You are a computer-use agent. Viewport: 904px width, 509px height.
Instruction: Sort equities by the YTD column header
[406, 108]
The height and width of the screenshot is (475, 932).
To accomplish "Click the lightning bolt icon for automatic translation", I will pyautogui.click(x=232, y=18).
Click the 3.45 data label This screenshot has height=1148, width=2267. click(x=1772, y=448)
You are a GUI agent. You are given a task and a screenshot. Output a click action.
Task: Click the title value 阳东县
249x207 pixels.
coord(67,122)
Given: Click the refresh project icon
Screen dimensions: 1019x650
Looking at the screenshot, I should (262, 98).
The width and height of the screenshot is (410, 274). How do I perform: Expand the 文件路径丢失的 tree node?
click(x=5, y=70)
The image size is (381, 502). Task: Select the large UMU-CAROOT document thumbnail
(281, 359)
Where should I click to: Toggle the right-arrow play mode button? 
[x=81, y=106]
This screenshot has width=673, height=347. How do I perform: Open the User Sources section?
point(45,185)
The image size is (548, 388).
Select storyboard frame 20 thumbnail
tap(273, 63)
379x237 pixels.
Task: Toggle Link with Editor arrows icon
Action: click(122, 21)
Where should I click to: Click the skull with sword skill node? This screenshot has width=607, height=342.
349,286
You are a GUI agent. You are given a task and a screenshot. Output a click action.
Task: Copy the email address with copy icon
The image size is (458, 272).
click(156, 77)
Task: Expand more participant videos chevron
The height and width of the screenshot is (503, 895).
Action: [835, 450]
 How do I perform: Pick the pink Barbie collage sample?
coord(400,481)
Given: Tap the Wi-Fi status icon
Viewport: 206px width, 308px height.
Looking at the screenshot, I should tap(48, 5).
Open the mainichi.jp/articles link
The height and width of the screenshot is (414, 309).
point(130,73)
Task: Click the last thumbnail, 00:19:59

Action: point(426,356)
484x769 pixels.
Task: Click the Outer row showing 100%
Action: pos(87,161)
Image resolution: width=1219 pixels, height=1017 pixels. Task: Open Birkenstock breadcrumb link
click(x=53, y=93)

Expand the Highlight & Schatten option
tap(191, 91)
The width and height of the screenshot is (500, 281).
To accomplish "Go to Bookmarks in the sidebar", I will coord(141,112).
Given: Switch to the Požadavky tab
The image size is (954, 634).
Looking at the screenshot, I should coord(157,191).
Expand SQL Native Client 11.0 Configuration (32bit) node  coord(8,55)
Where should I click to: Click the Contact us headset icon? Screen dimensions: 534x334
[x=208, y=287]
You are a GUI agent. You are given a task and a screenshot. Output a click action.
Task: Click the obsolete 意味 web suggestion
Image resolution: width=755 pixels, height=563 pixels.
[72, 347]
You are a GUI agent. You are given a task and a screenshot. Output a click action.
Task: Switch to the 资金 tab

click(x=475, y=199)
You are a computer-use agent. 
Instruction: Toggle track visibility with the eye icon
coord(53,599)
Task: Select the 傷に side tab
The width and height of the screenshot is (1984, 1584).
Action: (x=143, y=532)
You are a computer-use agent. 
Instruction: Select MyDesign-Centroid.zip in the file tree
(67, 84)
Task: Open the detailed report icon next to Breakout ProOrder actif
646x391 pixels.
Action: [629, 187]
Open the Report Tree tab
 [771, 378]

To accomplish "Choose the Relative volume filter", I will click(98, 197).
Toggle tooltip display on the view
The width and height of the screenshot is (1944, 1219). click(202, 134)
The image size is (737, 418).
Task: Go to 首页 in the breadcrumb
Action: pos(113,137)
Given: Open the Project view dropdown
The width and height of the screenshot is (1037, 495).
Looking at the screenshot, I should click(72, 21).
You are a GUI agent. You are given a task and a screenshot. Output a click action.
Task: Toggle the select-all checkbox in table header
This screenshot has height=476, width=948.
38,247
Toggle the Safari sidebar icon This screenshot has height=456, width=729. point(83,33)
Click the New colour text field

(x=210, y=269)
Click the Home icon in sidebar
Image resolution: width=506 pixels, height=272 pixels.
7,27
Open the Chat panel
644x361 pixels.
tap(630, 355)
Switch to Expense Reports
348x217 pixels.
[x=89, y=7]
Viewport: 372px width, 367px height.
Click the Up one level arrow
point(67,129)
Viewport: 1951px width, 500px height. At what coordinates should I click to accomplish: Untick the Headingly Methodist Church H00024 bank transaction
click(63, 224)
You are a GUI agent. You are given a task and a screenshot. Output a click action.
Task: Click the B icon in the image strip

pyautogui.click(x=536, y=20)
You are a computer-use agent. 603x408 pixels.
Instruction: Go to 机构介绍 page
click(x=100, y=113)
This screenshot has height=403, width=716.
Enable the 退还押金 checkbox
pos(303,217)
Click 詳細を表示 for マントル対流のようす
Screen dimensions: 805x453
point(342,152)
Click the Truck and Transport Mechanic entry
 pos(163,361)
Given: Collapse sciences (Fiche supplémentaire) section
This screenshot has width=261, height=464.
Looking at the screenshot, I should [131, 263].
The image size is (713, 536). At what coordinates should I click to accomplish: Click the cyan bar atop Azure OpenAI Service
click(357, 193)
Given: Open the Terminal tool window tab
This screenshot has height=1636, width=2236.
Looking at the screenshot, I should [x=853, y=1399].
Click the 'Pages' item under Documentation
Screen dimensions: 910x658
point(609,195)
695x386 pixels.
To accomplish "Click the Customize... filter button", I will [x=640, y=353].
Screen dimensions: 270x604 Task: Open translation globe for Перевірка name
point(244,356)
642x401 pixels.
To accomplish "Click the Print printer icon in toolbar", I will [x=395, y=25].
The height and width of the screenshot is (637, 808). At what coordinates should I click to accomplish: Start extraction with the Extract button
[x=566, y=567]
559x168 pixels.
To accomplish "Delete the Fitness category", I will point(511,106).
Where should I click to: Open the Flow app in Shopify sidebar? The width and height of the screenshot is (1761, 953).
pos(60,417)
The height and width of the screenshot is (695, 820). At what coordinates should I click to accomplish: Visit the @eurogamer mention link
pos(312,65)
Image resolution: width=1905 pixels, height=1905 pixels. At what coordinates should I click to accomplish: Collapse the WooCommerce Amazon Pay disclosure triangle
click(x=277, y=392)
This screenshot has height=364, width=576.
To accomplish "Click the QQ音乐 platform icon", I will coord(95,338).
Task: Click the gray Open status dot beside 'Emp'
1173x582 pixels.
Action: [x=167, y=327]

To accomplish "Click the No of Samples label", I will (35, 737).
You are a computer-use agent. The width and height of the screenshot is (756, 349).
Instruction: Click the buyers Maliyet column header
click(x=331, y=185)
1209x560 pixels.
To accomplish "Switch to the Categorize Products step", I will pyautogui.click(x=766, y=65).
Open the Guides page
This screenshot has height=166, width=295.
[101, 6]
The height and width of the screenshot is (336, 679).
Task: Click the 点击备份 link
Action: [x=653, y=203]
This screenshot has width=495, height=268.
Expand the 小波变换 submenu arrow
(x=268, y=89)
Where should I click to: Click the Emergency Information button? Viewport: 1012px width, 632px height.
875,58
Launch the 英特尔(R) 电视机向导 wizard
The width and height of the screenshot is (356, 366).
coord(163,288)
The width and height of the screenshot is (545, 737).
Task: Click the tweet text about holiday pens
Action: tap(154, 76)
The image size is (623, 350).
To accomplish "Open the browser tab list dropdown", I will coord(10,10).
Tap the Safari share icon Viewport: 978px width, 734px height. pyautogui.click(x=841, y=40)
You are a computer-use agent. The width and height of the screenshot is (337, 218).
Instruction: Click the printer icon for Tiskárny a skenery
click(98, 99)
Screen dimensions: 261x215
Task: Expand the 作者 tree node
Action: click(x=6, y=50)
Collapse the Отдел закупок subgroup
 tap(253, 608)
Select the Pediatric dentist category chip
------------
**题目**: 请重新写出从记录开头到含有“coord(67,122)”的那一行为止的所有行，两端都包括在内，请求部分也照样保留。只把答案里的坐标数值乘以1.5，并四舍五入为整数（.5一律进位），请求及其格式示例中的数字保持不变。只输出这一段行。

**练习结果**:
You are a computer-use agent. Viewport: 904px width, 509px height.
Instruction: Sort equities by the YTD column header
[609, 162]
The height and width of the screenshot is (475, 932).
To accomplish "Click the lightning bolt icon for automatic translation", I will pyautogui.click(x=348, y=27).
Click the 3.45 data label This screenshot has height=1148, width=2267. click(x=2658, y=672)
You are a GUI agent. You are given a task and a screenshot. Output a click action.
Task: Click the title value 阳东县
249x207 pixels.
coord(101,183)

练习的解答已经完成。